たしかに、中身をそのままタイトルにするのでは、類書に埋もれてしまいそうではある。
悪い内容ではないので、タイトルで目を引いて読ませるのもありかな。
Posted by ブクログ
タイトルの内容は割と終盤にちょい役で登場してくる。本旨は、主に課長クラスのミドルマネジメント層が奮起しないと日本もお前らもやばいせよ!という叱咤激励をひたすら頂ける一冊。日本3.0(佐々木さん著)とセットで読むと30代はいてもたってもいられなくなるのではないか笑
歴史的に見ても、偉業を成す時の起点は当時の課長級の活躍によるものが多い。明治維新しかり、日本をつくった12人にある関ヶ原合戦プロデューサーの石田三成しかり。(後者は私の個人的後付け)
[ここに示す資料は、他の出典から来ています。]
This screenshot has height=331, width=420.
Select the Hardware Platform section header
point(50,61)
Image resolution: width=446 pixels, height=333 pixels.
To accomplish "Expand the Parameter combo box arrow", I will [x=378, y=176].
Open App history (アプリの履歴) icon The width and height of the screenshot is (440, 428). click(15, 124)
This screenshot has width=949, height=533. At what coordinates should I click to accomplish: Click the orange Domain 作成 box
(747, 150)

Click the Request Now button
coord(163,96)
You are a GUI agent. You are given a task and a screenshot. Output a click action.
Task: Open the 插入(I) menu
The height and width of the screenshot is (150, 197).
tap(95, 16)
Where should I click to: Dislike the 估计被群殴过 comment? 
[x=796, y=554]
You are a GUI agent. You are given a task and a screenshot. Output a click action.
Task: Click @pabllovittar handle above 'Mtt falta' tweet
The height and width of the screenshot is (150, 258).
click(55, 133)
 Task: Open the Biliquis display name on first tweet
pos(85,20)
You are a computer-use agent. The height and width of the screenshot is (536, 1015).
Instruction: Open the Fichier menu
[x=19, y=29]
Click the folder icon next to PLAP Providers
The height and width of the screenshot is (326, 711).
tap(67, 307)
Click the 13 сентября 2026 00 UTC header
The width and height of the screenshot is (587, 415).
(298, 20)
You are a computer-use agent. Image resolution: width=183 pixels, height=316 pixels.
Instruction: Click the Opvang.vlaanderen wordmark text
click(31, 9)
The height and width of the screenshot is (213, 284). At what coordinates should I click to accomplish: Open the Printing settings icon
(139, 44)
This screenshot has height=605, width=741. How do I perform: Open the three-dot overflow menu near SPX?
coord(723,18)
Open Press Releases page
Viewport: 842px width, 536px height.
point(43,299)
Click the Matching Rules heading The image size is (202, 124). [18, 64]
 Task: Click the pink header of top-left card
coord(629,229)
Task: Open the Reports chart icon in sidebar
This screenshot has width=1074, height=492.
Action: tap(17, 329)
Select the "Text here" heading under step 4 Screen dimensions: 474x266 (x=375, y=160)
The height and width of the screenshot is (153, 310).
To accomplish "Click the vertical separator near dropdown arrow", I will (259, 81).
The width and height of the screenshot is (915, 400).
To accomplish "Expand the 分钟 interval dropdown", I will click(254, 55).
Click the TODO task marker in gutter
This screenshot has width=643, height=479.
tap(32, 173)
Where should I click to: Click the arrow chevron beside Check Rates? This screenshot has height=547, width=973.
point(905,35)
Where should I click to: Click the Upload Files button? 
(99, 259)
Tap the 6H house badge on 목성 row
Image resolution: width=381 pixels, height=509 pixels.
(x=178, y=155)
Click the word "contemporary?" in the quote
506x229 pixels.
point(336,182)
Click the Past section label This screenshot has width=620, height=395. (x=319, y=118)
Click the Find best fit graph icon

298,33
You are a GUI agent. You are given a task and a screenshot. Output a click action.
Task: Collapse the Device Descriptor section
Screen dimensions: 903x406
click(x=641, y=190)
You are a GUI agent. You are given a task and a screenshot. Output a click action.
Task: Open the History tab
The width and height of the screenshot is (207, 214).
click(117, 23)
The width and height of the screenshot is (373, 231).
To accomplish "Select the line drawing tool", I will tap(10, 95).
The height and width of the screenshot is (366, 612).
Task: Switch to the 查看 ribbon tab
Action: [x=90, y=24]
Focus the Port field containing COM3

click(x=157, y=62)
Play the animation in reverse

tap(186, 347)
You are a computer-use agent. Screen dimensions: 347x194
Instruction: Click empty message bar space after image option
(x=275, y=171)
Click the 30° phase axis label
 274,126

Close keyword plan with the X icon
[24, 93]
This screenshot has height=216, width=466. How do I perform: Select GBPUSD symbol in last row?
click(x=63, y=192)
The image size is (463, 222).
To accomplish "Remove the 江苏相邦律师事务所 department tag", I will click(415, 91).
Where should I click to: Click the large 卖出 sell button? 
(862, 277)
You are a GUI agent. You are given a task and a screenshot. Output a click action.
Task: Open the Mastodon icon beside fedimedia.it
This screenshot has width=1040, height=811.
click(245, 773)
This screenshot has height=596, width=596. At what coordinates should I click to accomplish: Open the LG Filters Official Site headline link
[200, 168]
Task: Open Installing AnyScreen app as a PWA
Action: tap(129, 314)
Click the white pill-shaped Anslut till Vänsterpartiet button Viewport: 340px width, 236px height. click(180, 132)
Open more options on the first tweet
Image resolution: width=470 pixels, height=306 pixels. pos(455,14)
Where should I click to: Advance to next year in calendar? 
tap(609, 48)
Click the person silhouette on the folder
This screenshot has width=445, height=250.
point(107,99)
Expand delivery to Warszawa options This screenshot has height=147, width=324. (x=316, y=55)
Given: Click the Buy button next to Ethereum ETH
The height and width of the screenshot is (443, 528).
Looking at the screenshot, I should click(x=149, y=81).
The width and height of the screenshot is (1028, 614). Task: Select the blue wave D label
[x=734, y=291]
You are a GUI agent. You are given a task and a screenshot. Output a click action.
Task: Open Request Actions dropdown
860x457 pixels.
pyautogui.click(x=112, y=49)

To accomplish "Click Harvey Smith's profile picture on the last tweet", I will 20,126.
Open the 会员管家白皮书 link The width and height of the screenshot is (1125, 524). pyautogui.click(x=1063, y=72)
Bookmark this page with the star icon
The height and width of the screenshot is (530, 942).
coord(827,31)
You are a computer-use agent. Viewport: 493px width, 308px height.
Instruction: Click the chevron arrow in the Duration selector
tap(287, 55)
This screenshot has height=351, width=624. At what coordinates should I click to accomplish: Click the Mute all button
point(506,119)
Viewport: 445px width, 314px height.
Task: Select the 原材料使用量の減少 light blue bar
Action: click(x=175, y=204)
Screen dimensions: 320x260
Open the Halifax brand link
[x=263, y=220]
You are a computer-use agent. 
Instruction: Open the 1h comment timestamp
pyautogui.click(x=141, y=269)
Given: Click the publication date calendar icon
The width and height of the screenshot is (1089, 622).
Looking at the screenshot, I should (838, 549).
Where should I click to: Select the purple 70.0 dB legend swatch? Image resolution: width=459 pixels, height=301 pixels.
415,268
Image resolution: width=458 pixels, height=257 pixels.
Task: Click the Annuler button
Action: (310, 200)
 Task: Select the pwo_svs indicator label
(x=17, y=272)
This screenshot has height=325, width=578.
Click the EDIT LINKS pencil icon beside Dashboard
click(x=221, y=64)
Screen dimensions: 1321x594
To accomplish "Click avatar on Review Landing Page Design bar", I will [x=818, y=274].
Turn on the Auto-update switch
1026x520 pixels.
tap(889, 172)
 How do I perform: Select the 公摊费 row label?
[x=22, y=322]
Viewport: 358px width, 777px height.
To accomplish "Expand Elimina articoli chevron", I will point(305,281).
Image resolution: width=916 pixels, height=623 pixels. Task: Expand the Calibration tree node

現場がわかって経営などトップからの情報にも触れる機会の多い課長級こそが最も機動力高く意志を持って行動を起こしやすい立場にいるのに、日本にはそういう気概を持ったいわば管理職でなく経営職、ミドルマネジメントでなくミドルリーダーシップが枯渇していると。
この本並びに冨山さんの話をもっと沢山のマネージャーが聞いて知るだけでも結構エンジンかかるミドルは多いのではと思う。
個人的にはコラムにあった分析思考のフレームワークが参考になった。ニュース記事などを読んで考えを深める際にぜひ実践してみたい。NPなどはその実践の場としてはちょうど良いかも。
Posted by ブクログ
こっぱずかしいタイトル。内容はまとも。
- 与党として考えて行動する。
- 論理的な解がない問題に対しては、考え、悩み尽くしたうえで、最後はなんとか折り合いをつけるしかない。
- 反対している人を論破しようと考えてはいけない。情緒にうったえる。
- どんな人も何らかの比較優位を持っている。それを見つめて力を引き出す。
- 挑戦する仕事をコミットする。
- 失敗・敗北はしっかりと抱きしめる。